Scientists at the Food and Drug Administration (FDA) on Tuesday did not take a stance on whether or not to support booster shots of Moderna's (NASDAQ: MRNA) COVID-19 vaccine, saying data shows two doses are enough to protect against severe disease and death in the United States.
"Some real world effectiveness studies have suggested declining efficacy of Moderna COVID-19 Vaccine over time against symptomatic infection or against the Delta variant, while others have not," FDA scientists wrote in a 45-page document published on the agency's website. "However, overall, data indicates that current U.S.-licensed or authorized COVID-19 vaccine still afford protection against severe COVID-19 disease and death in the United States."
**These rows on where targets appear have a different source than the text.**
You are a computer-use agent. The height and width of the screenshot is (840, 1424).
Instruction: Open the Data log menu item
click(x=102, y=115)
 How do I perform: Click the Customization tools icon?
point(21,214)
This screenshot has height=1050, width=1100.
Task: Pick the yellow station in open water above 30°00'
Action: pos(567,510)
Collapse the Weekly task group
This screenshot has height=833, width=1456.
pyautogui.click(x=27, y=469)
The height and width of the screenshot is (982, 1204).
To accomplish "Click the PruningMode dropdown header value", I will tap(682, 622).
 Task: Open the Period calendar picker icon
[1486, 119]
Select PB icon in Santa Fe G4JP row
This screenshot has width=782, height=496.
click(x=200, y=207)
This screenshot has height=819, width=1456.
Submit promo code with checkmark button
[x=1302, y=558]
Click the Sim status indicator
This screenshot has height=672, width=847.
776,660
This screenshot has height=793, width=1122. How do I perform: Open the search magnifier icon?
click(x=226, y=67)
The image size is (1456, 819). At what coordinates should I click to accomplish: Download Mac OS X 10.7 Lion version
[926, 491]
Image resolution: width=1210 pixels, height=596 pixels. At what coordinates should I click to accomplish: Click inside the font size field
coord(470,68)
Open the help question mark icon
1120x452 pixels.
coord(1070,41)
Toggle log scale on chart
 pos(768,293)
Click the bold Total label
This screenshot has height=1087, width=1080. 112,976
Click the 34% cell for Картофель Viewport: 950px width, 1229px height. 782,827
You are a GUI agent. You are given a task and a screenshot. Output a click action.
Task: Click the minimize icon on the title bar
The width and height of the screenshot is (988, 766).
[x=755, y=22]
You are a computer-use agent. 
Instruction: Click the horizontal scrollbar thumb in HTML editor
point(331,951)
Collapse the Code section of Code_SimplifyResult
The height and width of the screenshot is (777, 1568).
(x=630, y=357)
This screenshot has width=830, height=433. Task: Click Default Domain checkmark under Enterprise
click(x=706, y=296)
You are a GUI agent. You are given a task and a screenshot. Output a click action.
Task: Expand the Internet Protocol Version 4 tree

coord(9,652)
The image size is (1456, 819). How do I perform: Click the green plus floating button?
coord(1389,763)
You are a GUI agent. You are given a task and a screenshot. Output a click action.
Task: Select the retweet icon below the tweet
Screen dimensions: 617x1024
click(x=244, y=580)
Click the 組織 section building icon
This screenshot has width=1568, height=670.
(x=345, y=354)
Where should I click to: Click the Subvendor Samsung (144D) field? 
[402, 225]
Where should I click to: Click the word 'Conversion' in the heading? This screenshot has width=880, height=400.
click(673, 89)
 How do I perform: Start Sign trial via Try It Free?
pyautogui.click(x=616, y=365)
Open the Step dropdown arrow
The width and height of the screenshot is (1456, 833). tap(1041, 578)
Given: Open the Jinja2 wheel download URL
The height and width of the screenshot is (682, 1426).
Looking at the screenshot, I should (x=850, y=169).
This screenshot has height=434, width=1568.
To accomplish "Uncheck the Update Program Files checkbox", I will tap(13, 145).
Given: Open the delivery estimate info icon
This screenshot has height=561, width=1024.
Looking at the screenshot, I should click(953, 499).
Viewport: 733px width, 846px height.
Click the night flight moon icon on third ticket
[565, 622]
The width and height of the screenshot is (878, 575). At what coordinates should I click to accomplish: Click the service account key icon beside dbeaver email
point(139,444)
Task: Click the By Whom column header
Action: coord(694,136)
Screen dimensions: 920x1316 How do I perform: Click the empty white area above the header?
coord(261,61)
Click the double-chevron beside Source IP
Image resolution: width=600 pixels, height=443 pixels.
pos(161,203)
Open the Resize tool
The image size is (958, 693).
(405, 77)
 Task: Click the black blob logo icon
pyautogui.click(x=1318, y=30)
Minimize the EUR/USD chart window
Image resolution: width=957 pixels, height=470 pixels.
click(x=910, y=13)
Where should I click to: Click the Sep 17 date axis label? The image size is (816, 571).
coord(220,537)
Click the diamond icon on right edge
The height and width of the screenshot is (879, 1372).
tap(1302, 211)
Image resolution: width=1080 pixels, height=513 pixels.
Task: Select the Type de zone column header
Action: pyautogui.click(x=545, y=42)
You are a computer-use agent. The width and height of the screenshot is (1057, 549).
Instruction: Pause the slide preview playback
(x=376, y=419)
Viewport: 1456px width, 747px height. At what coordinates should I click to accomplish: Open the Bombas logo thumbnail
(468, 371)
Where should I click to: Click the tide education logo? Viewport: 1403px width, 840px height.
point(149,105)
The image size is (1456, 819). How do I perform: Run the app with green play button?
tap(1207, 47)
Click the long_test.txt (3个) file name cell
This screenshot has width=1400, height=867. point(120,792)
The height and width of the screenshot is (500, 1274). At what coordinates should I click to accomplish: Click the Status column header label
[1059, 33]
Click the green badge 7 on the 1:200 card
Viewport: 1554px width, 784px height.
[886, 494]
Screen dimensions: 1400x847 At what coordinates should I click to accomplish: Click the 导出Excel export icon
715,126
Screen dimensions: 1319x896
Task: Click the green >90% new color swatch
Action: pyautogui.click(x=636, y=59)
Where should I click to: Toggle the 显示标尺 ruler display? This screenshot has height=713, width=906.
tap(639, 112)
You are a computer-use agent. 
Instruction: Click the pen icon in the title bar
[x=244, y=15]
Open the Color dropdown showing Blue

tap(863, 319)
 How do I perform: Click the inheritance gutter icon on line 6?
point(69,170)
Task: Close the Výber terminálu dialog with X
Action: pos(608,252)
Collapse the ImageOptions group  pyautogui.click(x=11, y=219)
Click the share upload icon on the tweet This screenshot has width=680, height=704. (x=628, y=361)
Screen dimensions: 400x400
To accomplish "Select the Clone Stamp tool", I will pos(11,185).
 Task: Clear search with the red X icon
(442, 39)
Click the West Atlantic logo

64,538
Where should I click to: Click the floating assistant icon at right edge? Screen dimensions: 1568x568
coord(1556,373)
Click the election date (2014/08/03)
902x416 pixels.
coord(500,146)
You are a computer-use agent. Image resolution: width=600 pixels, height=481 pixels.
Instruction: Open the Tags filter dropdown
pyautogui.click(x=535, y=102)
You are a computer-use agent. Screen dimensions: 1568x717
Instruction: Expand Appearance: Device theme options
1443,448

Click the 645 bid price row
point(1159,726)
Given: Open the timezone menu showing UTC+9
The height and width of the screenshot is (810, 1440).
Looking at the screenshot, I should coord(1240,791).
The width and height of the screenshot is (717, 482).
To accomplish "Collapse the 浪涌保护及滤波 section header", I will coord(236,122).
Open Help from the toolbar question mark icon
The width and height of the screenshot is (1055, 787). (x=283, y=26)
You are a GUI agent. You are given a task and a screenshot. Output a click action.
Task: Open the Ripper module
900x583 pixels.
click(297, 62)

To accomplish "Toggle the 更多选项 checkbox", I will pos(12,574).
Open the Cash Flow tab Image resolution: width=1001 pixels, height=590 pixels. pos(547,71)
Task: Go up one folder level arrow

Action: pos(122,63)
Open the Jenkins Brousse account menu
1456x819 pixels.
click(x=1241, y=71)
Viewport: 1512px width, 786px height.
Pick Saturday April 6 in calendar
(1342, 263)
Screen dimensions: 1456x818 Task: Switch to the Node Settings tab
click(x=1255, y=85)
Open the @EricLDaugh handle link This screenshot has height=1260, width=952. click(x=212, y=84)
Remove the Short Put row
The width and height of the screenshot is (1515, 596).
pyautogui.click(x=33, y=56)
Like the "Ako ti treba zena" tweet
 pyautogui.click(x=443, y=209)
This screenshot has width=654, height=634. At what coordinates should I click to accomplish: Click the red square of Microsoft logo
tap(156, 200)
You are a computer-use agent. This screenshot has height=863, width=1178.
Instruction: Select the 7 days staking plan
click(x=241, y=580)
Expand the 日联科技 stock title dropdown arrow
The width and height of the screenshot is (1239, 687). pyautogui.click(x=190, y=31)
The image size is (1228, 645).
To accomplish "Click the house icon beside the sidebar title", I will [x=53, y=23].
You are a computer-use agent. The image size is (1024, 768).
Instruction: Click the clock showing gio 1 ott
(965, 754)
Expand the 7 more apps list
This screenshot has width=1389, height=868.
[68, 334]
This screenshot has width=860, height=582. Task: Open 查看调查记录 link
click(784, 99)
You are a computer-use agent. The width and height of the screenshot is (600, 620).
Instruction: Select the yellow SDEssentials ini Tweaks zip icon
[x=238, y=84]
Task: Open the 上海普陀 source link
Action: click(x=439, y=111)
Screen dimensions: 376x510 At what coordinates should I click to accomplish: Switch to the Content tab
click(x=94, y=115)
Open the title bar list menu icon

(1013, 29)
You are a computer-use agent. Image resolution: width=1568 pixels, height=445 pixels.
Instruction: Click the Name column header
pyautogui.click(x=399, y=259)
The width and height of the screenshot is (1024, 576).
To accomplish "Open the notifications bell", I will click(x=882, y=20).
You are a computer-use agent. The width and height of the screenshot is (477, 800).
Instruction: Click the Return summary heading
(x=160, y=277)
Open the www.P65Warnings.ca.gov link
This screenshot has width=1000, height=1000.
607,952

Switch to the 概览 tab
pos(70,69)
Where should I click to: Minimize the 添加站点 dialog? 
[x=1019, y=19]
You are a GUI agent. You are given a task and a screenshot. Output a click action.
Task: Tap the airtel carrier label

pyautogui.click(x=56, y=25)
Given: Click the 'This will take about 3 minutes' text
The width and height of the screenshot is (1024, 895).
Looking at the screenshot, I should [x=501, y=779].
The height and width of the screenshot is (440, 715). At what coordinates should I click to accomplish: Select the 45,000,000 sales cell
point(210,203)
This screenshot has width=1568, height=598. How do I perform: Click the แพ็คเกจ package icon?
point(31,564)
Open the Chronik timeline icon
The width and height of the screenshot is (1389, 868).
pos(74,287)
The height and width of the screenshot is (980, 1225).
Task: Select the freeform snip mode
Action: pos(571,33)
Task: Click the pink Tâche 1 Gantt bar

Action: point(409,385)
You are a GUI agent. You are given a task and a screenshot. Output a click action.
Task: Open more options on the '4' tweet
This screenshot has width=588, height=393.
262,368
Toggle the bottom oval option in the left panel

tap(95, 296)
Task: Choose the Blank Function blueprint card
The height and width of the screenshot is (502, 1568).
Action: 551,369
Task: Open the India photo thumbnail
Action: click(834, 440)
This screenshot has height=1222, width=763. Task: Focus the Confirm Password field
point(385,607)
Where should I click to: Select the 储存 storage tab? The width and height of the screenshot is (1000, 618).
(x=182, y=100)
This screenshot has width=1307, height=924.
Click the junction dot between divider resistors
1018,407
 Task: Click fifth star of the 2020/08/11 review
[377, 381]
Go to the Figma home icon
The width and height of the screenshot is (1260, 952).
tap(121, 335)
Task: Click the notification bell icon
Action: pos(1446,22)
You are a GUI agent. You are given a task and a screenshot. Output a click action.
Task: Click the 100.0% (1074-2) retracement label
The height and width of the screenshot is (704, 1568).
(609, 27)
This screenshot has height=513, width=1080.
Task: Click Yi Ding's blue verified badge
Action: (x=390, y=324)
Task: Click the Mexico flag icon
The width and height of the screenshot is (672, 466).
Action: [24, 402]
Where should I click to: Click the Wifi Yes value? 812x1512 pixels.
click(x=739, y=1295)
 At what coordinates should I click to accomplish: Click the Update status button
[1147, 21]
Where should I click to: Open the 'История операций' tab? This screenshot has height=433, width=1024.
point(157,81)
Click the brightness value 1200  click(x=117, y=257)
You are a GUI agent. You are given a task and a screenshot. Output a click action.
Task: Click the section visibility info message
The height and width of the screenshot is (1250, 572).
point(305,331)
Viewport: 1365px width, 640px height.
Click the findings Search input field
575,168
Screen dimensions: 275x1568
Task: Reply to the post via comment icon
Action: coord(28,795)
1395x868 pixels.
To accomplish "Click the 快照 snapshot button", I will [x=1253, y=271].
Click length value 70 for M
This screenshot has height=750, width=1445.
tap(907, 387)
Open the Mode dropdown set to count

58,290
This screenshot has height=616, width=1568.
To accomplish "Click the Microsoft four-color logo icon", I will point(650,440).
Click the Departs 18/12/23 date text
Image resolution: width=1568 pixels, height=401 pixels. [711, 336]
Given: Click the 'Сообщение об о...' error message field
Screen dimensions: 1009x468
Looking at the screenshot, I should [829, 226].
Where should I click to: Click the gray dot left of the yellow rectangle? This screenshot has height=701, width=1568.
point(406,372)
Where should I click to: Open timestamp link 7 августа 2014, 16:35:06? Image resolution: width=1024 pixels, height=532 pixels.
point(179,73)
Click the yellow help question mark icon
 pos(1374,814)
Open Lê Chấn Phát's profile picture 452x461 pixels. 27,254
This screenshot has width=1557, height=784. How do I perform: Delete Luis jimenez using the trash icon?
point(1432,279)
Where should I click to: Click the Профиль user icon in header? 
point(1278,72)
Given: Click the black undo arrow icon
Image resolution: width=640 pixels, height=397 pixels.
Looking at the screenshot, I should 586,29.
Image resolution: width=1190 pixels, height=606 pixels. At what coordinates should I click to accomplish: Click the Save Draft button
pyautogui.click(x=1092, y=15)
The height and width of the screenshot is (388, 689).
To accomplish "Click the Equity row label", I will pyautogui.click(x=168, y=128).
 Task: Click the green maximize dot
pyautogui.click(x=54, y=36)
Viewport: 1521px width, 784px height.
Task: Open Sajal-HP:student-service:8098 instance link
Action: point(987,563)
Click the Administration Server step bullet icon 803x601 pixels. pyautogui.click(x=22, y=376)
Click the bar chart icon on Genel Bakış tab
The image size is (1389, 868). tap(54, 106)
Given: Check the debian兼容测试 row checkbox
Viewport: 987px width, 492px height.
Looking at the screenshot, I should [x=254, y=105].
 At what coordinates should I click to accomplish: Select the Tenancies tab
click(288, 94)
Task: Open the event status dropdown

The scientists' report is meant to brief the agency's independent vaccine panel--Vaccines and Related Biological Products Advisory Committee--which is scheduled to meet Thursday to review Moderna's request to authorize COVID vaccine boosters for American adults. The agency could make a final decision within days of the meeting, leaving the U.S. Centers for Disease Control and Prevention (CDC) and its independent advisory committee--Advisory Committee on Immunization Practices--to make the final decision, likely next week.
FDA scientists also failed to take a stance on Pfizer (NYSE: PFE)-BioNTech's (NASDAQ: BNTX) COVID-19 booster shots last month. However, the agency's vaccine advisory panel still recommended third doses of the vaccine for those more vulnerable to severe disease, including the elderly and people with other health conditions; this decision scaled down Pfizer's request for booster shots to be authorized for Americans aged 16 years and older.
Last month, the FDA and the CDC had authorized booster shots of the Pfizer-BioNTech vaccine for more at-risk Americans, including the elderly, adults with underlying medical conditions and those who work or line in high-risk settings such as healthcare and other frontline positions.
Moderna applied for authorization of a third dose with the FDA on September 1. The biotech said its booster shot data is based on a clinical trial of about 170 adults--less than the 318 people who participated in Pfizer-BioNTech's booster shot trial. Moderna found that its booster dose was safe and produced a stronger immune response than seen after the second dose in its late-stage clinical trial.